§ **TRY IT**:
Output the entries verbatim, including every line.

# # # # #

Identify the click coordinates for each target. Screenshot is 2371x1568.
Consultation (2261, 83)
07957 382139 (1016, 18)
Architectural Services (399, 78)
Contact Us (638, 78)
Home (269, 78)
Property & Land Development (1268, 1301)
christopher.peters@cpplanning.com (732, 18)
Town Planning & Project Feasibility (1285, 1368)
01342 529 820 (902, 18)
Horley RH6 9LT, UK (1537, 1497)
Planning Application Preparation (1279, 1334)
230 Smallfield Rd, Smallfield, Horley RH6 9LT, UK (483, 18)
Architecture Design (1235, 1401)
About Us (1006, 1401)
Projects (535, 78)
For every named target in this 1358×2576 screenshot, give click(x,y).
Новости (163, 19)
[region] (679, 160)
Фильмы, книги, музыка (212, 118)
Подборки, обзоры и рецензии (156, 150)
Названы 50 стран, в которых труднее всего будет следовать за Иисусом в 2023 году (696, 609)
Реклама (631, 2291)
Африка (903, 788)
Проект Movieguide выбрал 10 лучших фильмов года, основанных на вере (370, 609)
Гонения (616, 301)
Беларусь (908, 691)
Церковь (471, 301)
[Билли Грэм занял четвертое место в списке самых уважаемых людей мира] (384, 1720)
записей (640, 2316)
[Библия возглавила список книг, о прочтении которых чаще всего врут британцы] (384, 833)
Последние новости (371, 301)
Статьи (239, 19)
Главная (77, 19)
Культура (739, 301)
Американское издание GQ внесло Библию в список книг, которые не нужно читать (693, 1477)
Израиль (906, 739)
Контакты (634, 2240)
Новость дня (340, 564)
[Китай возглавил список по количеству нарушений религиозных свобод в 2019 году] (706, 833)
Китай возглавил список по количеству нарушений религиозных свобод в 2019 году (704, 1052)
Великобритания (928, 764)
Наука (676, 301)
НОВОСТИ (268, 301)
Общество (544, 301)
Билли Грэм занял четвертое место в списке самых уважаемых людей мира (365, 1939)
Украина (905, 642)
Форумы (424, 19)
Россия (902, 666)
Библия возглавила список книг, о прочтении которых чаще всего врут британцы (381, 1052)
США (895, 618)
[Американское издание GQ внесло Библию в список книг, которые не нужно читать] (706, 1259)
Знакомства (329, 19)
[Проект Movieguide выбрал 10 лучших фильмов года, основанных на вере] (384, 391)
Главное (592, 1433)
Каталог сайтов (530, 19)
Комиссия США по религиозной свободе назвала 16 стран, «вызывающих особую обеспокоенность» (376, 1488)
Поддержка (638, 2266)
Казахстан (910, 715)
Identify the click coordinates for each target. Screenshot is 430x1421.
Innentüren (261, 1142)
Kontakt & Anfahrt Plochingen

# # # # #

§ **RESULT**:
Identify the click coordinates for each target. Screenshot is 2371x1568.
Consultation (2261, 83)
07957 382139 (1016, 18)
Architectural Services (399, 78)
Contact Us (638, 78)
Home (269, 78)
Property & Land Development (1268, 1301)
christopher.peters@cpplanning.com (732, 18)
Town Planning & Project Feasibility (1285, 1368)
01342 529 820 (902, 18)
Horley RH6 9LT, UK (1537, 1497)
Planning Application Preparation (1279, 1334)
230 Smallfield Rd, Smallfield, Horley RH6 9LT, UK (483, 18)
Architecture Design (1235, 1401)
About Us (1006, 1401)
Projects (535, 78)
For every named target in this 1358×2576 screenshot, give click(x,y).
Новости (163, 19)
[region] (679, 160)
Фильмы, книги, музыка (212, 118)
Подборки, обзоры и рецензии (156, 150)
Названы 50 стран, в которых труднее всего будет следовать за Иисусом в 2023 году (696, 609)
Реклама (631, 2291)
Африка (903, 788)
Проект Movieguide выбрал 10 лучших фильмов года, основанных на вере (370, 609)
Гонения (616, 301)
Беларусь (908, 691)
Церковь (471, 301)
[Билли Грэм занял четвертое место в списке самых уважаемых людей мира] (384, 1720)
записей (640, 2316)
[Библия возглавила список книг, о прочтении которых чаще всего врут британцы] (384, 833)
Последние новости (371, 301)
Статьи (239, 19)
Главная (77, 19)
Культура (739, 301)
Американское издание GQ внесло Библию в список книг, которые не нужно читать (693, 1477)
Израиль (906, 739)
Контакты (634, 2240)
Новость дня (340, 564)
[Китай возглавил список по количеству нарушений религиозных свобод в 2019 году] (706, 833)
Китай возглавил список по количеству нарушений религиозных свобод в 2019 году (704, 1052)
Великобритания (928, 764)
Наука (676, 301)
НОВОСТИ (268, 301)
Общество (544, 301)
Билли Грэм занял четвертое место в списке самых уважаемых людей мира (365, 1939)
Украина (905, 642)
Форумы (424, 19)
Россия (902, 666)
Библия возглавила список книг, о прочтении которых чаще всего врут британцы (381, 1052)
США (895, 618)
[Американское издание GQ внесло Библию в список книг, которые не нужно читать] (706, 1259)
Знакомства (329, 19)
[Проект Movieguide выбрал 10 лучших фильмов года, основанных на вере] (384, 391)
Главное (592, 1433)
Каталог сайтов (530, 19)
Комиссия США по религиозной свободе назвала 16 стран, «вызывающих особую обеспокоенность» (376, 1488)
Поддержка (638, 2266)
Казахстан (910, 715)
Identify the click coordinates for each target. Screenshot is 430x1421.
Innentüren (261, 1142)
Kontakt & Anfahrt Plochingen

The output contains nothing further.